Look, this was a strong episode of *Survivor* featuring twists and turns and tears… and then more tears… and then even more tears after that. (I’m actually surprised they did not supersize this week’s installment to two hours considering all the R-I-Z-G-O-D RizGod Baby crying they had to cram in here.) So no complaints on the episode.

But can I make a simple request? Can we find a necromancer out there somewhere to raise Sophi’s dead grandmother from the grave and put her on *Survivor 51*? OH! You can even call it *Ghost Island,* but for real this time!
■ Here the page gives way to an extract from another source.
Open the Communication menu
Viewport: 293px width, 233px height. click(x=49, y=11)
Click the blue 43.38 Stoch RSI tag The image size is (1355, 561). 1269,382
Also, as a precautionary measure, please make sure said necromancer does not go and accidentally reanimate Yellow Sophie’s grandmother instead. (Someone also please go check on Sophie Clarke’s family and make sure everyone is good to go there as well.)

But Blue Sophi’s grandma sounds like a hell of a *Survivor* player. Now, granted, she may experience some initial confusion as she tries to ascertain 1) Why she is back alive. 2) Why her granddaughter’s name now has a color in it. And 3) Why Jerri Manthey was not on *Survivor 50.* But after that, it’s a quick step into the domination station as she steals idols, dominates challenges, and talks smack at Tribal Council. Forget the Silent Assassin. She’s the… and I love this nickname I just came up with… Grand Damn! (Kristina can call her Auntie G.)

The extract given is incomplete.